Assignment » The whole listing is to be reproduced exactly as given.

Listed records »
######
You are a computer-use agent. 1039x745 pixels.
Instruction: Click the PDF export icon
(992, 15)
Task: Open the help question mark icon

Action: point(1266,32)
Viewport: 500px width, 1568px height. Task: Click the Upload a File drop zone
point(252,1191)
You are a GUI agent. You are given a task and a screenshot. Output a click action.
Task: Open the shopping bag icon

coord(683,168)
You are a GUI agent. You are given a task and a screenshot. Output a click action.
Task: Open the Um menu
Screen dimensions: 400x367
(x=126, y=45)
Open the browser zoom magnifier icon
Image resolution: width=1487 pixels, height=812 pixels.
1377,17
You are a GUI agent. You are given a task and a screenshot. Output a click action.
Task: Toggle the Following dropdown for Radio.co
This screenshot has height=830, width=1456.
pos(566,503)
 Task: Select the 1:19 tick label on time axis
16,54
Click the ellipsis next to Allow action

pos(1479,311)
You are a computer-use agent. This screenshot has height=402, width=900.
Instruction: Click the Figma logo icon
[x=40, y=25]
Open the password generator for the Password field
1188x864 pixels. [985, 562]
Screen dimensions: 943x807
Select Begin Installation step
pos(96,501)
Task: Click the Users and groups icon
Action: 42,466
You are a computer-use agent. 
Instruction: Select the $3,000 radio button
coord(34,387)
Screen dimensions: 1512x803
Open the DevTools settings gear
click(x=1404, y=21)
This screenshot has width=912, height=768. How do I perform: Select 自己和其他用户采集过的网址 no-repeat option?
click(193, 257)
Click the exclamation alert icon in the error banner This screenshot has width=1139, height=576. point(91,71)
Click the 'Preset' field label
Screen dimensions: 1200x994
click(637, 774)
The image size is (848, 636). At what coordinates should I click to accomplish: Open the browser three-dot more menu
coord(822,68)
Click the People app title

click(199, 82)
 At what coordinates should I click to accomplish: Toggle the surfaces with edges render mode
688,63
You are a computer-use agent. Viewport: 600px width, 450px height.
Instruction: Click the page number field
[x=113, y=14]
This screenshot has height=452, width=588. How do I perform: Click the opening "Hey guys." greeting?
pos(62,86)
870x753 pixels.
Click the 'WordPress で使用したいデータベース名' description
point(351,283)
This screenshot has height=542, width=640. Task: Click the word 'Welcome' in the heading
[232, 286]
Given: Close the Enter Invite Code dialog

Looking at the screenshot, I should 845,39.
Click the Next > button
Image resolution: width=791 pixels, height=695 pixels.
######
Solution to the exercise »
You are a computer-use agent. 1039x745 pixels.
Instruction: Click the PDF export icon
(992, 15)
Task: Open the help question mark icon

Action: point(1266,32)
Viewport: 500px width, 1568px height. Task: Click the Upload a File drop zone
point(252,1191)
You are a GUI agent. You are given a task and a screenshot. Output a click action.
Task: Open the shopping bag icon

coord(683,168)
You are a GUI agent. You are given a task and a screenshot. Output a click action.
Task: Open the Um menu
Screen dimensions: 400x367
(x=126, y=45)
Open the browser zoom magnifier icon
Image resolution: width=1487 pixels, height=812 pixels.
1377,17
You are a GUI agent. You are given a task and a screenshot. Output a click action.
Task: Toggle the Following dropdown for Radio.co
This screenshot has height=830, width=1456.
pos(566,503)
 Task: Select the 1:19 tick label on time axis
16,54
Click the ellipsis next to Allow action

pos(1479,311)
You are a computer-use agent. This screenshot has height=402, width=900.
Instruction: Click the Figma logo icon
[x=40, y=25]
Open the password generator for the Password field
1188x864 pixels. [985, 562]
Screen dimensions: 943x807
Select Begin Installation step
pos(96,501)
Task: Click the Users and groups icon
Action: 42,466
You are a computer-use agent. 
Instruction: Select the $3,000 radio button
coord(34,387)
Screen dimensions: 1512x803
Open the DevTools settings gear
click(x=1404, y=21)
This screenshot has width=912, height=768. How do I perform: Select 自己和其他用户采集过的网址 no-repeat option?
click(193, 257)
Click the exclamation alert icon in the error banner This screenshot has width=1139, height=576. point(91,71)
Click the 'Preset' field label
Screen dimensions: 1200x994
click(637, 774)
The image size is (848, 636). At what coordinates should I click to accomplish: Open the browser three-dot more menu
coord(822,68)
Click the People app title

click(199, 82)
 At what coordinates should I click to accomplish: Toggle the surfaces with edges render mode
688,63
You are a computer-use agent. Viewport: 600px width, 450px height.
Instruction: Click the page number field
[x=113, y=14]
This screenshot has height=452, width=588. How do I perform: Click the opening "Hey guys." greeting?
pos(62,86)
870x753 pixels.
Click the 'WordPress で使用したいデータベース名' description
point(351,283)
This screenshot has height=542, width=640. Task: Click the word 'Welcome' in the heading
[232, 286]
Given: Close the Enter Invite Code dialog

Looking at the screenshot, I should 845,39.
Click the Next > button
Image resolution: width=791 pixels, height=695 pixels.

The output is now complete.